If yes, this crash looks like a null pointer deref in the extension; pointers on a fix or a known-good version would be appreciated.
If not supported yet, can we get a guard/clear error message instead of a crash?
Thanks!
@RyuuSetsuhi / @erikcw I put a fix here: https://github.com/dentiny/duck-read-cache-fs/pull/291 Thanks for reporting and wait!

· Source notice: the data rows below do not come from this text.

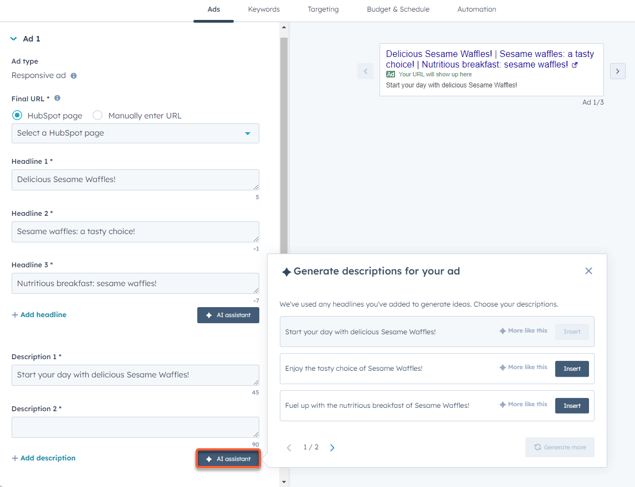The height and width of the screenshot is (487, 635).
Task: Open the external link icon in ad preview
Action: [x=575, y=65]
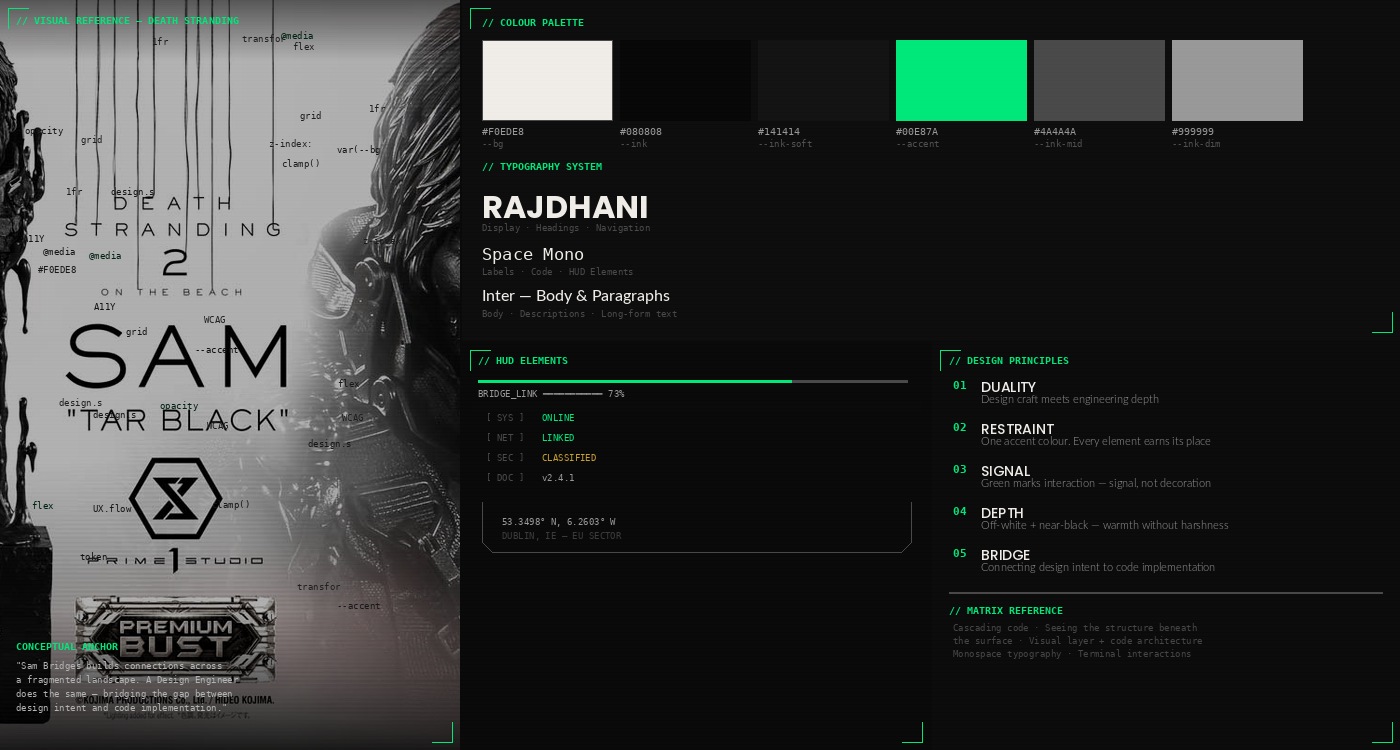Click the [ DOC ] version indicator
The height and width of the screenshot is (750, 1400).
tap(506, 478)
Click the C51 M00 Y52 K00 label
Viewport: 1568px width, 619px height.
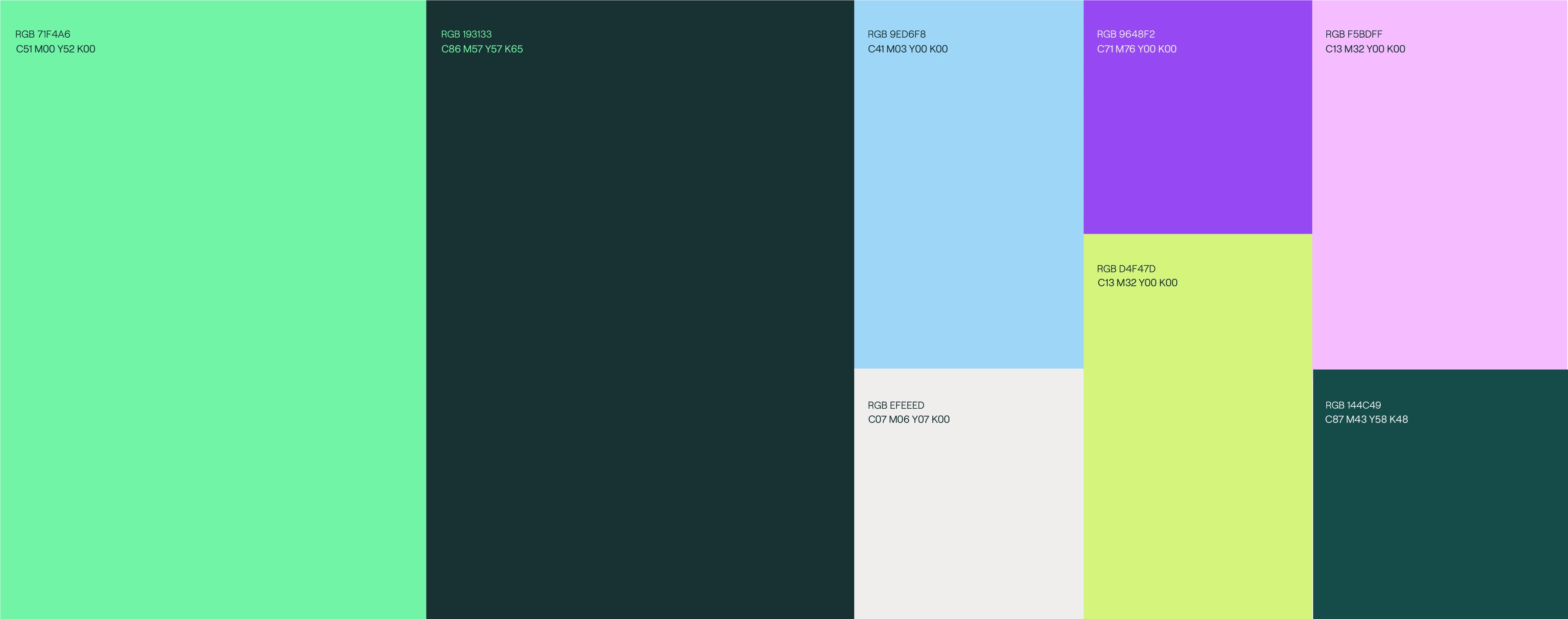tap(55, 49)
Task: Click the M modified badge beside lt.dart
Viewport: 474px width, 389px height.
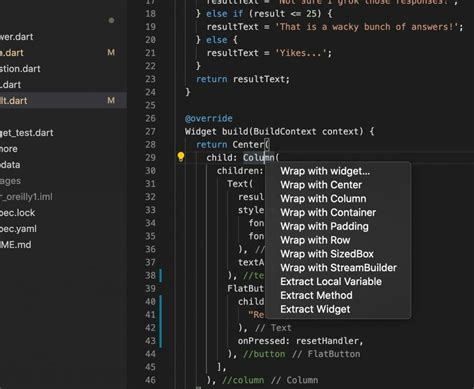Action: click(111, 100)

@erikcw FYI, the segfault comes from
- When you load a database by attaching a remote database file, it reads not only database file, but also attempts to read other files, like WAL; which might not exist
- An implementation detail: In cache filesystem, it logs and caches file handle returned by http filesystem, which is NULL in this case, thus segfault
Hi @RyuuSetsuhi, also a tip for the extension usage.
The extension supports exclusion list, which allows users and applications to not cache certain files. I think duckdb database file might be a good example: (1) it's likely loaded only once; (2) it's large and accounts for large memory or disk space.
Example usage could reference to https://github.com/dentiny/duck-read-cache-fs/blob/615f4f597a2285b87b5d7c1420a750c89d9a4c42/test/sql/cache_exclusion.test#L15-L16
I will close the issue for now, feel free to re-open or create a new issue if it's still an issue. Thank you all!